By Ray Bennett
LONDON – Nick Nolte, who turns 80 today, warned me of the dangers that lurked in Los Angeles. The Iowa-born actor had an explosive impact playing rebellious fighter Tom Jordache in the hit 1976 TV miniseries ‘Rich Man, Poor Man’, based on Irwin Shaw’s terrific novel. He played rough-edged and rowdy characters in ‘The Deep’, ’48 Hrs’ and ‘Teachers’. He also made more thoughtful pictures including ‘Who’ll Stop the Rain’, ‘Under Fire’, ‘Cannery Row’ and ‘Heart Beat’.
I met him first in Chicago on a junket for ‘Teachers’ and talked to him again in 1985 ahead of the release of a black comedy titled ‘Grace Quigley’ starring Katharine Hepburn in her last leading role as an elderly widow, lonely and suicidal, who hires a hitman (Nolte) to kill her. When I asked about his rambunctious image, he said, ‘It’s a fast pace. It’s not so bad when you’re working. Then, it’s justifable to be a little extreme. You know, actors are extremists. That’s what Katharine says. Hepburn. Quote her. I called her a natural. She said, “Oh, no. I’m an extremist.” It’s when you’re not working … if you carry on that behaviour when you’re not working, you’re not gonna survive.’
Nolte lived then in Charleston, West Virginia, with his third wife, Rebecca. In part, he said, that was to avoid the kind of fast crowd that ran with comedian John Belushi, who had died of a drug overdose in Los Angeles in 1982: ‘I’ve been hanging around Los Angeles for 20 years. I was there to play junior college ball at Pasadena City College. L.A. is dangerous. It’s a beautiful place. It’s pastel. It has no seasonal change, that’s why it’s all pastel. But it’s dangerous in the aspect that you can’t walk anywhere. You can’t walk your way out of trouble. You’re stuck. That’s why it’s more dangerous than, say, New York for the John Belushis. It’s terrible to find yourself all alone in some place you don’t know where in hell you are. That can happen but it’s not gonna happen to me. It’s the period between pictures that’s the most difficult because you’re on a whirlwind if you go right back to L.A. Thus, West Virginia. You have to wait for trains in Charleston. That’s rather refreshing.’

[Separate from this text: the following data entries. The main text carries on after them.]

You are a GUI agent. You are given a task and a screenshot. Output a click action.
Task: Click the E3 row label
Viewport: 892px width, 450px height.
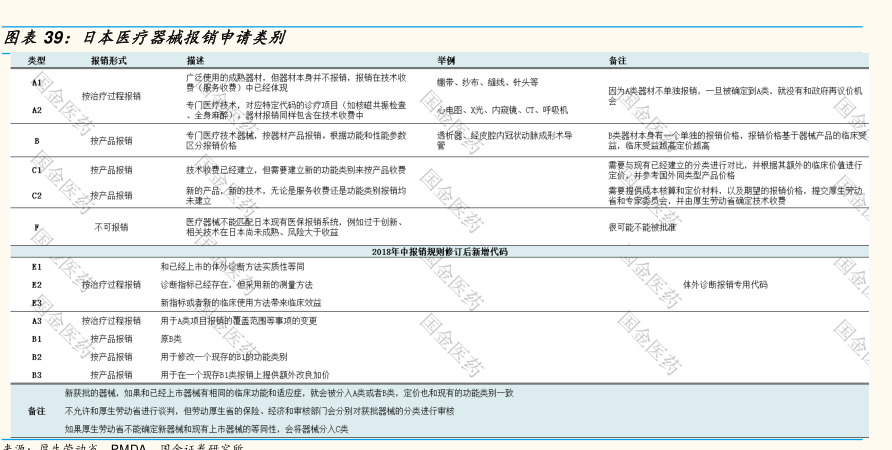36,302
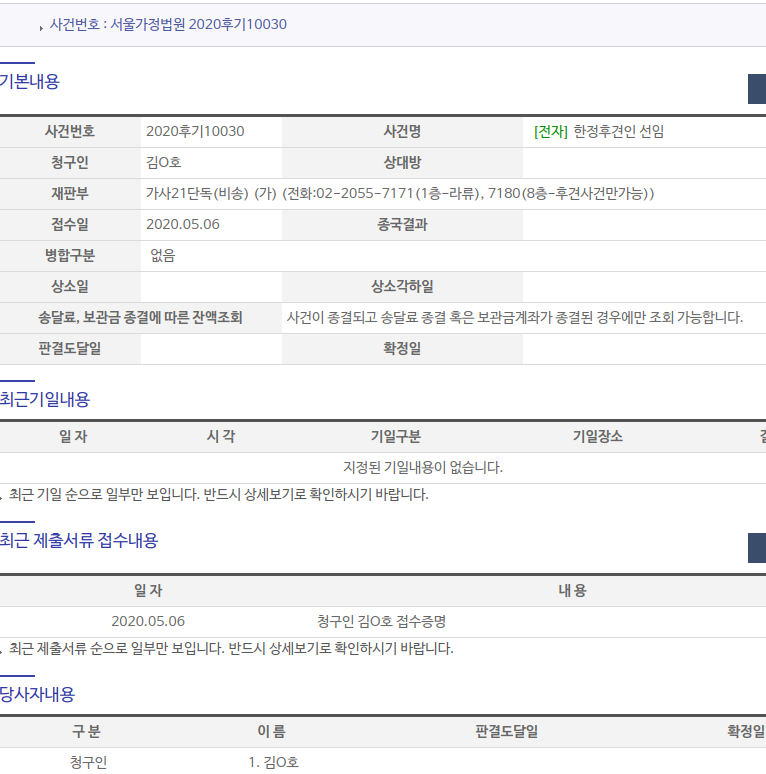
Task: Click the green [전자] tag
Action: [551, 131]
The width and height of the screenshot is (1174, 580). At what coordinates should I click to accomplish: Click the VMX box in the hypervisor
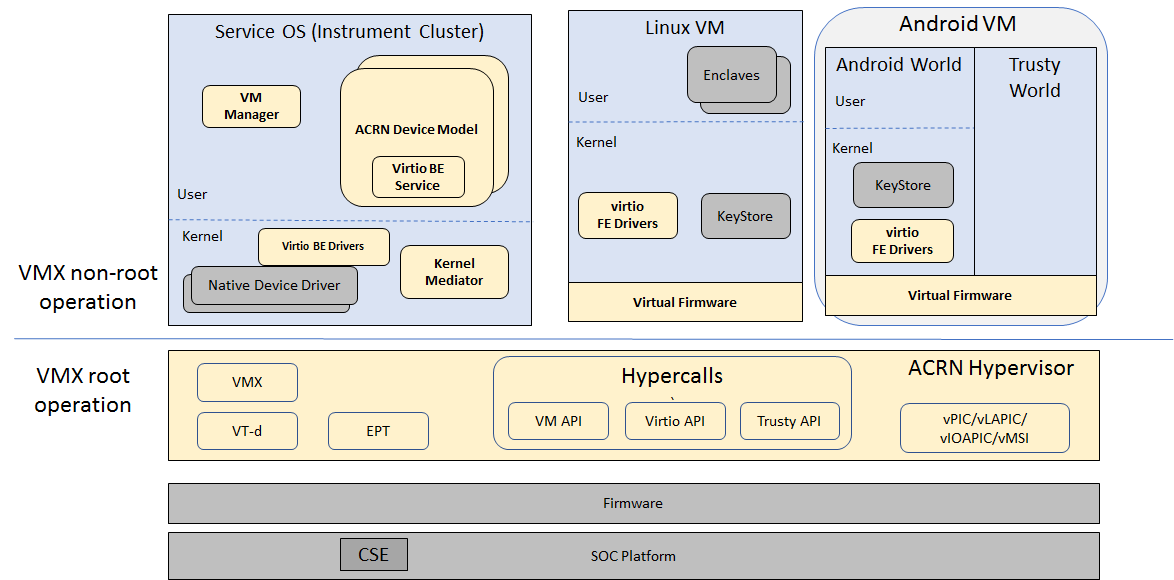coord(247,382)
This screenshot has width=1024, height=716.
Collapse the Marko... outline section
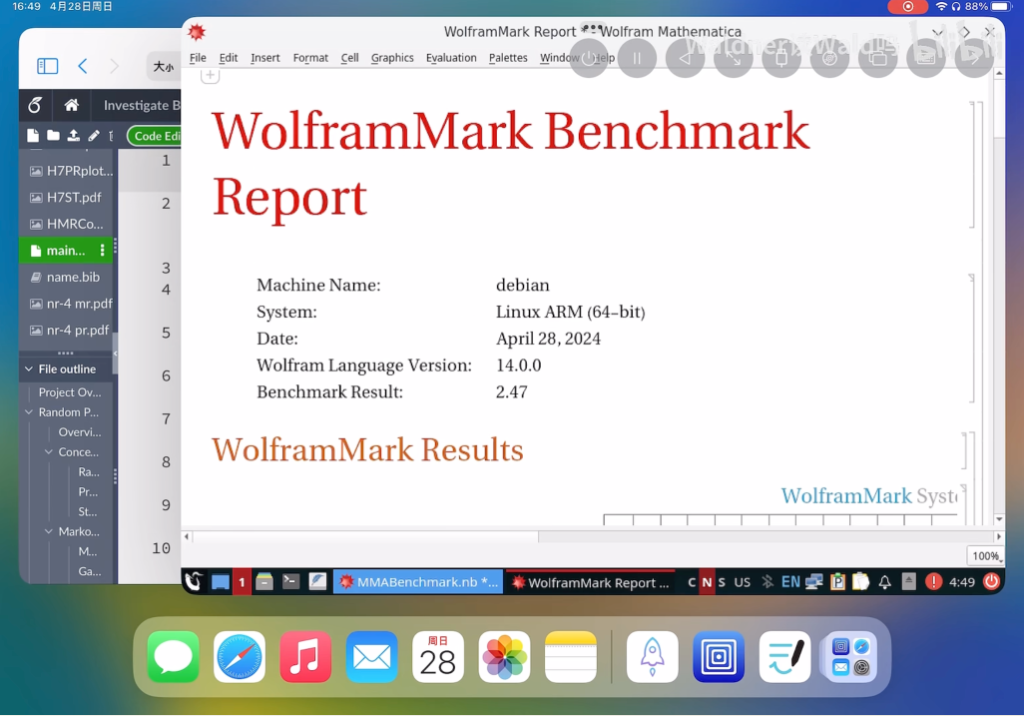(x=49, y=531)
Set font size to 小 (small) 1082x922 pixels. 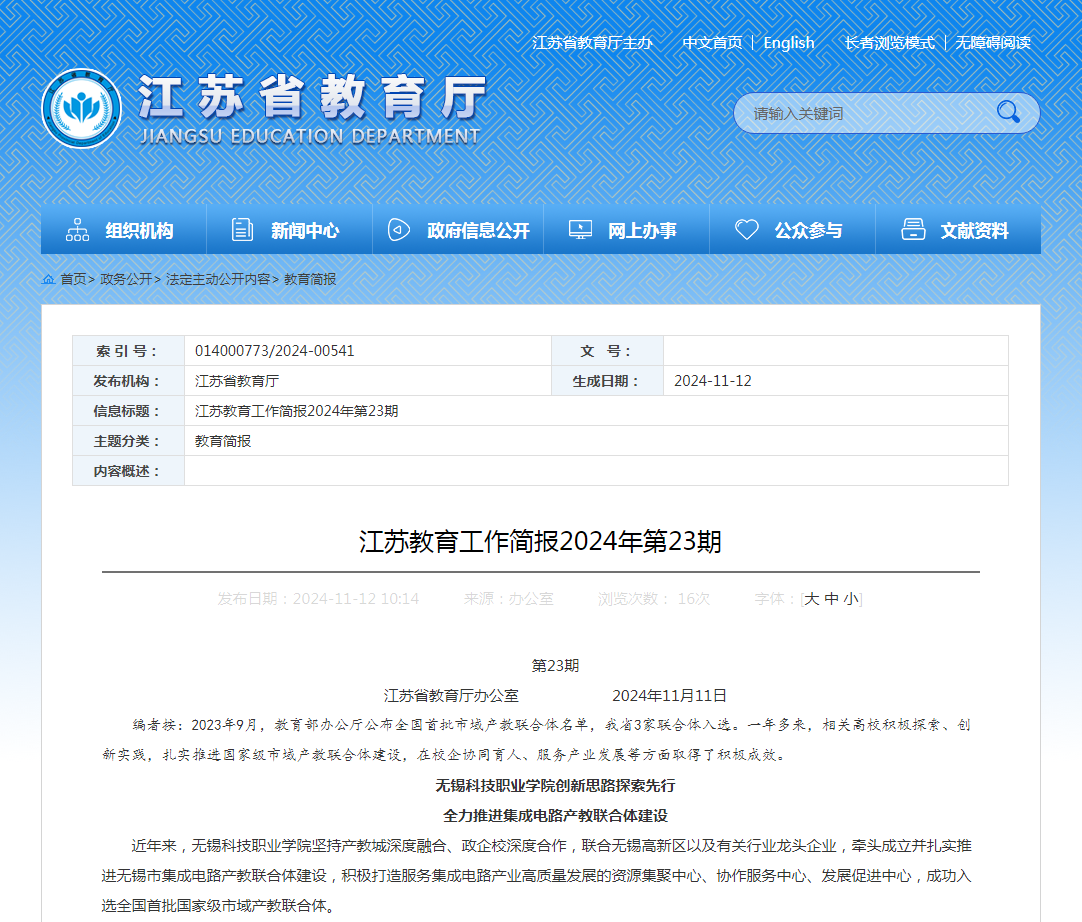[x=850, y=599]
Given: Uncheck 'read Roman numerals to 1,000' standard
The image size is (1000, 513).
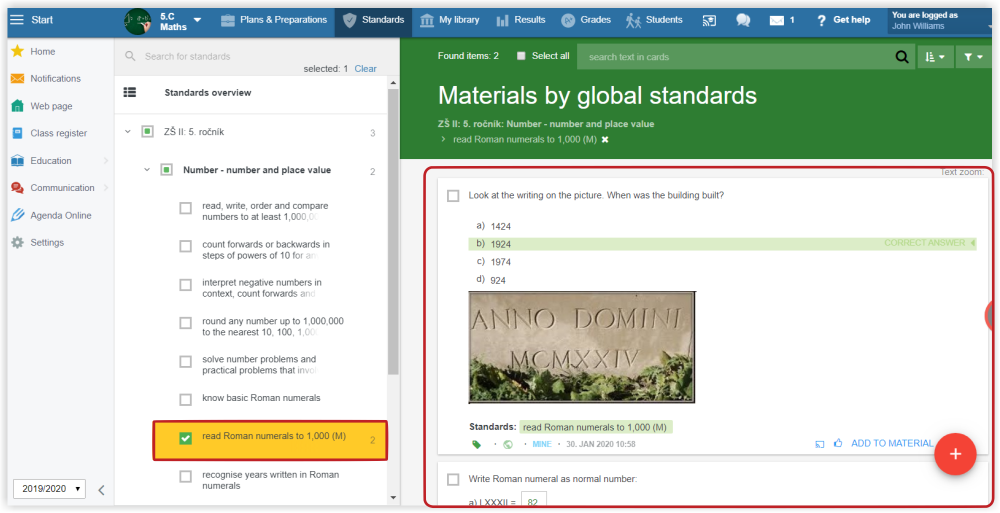Looking at the screenshot, I should coord(185,438).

He said he learned a lot from his co-star on ‘The Deep’: ‘It was my friend Robert Shaw who taught me, I loved that English camaraderie actor thing that we don’t really have in America because the actors stay a little isolated. Richard Harris is the authority on that. He said we’ve all got to learn that we can act without being drunk. Of course, he’s had to give up the booze and he’s absolutely right. My father-on-law is a retired cardiovascular surgeon in Charleston. He always says, boy, that was a great picture, Nick. Imagine what you could have done if you were sober.’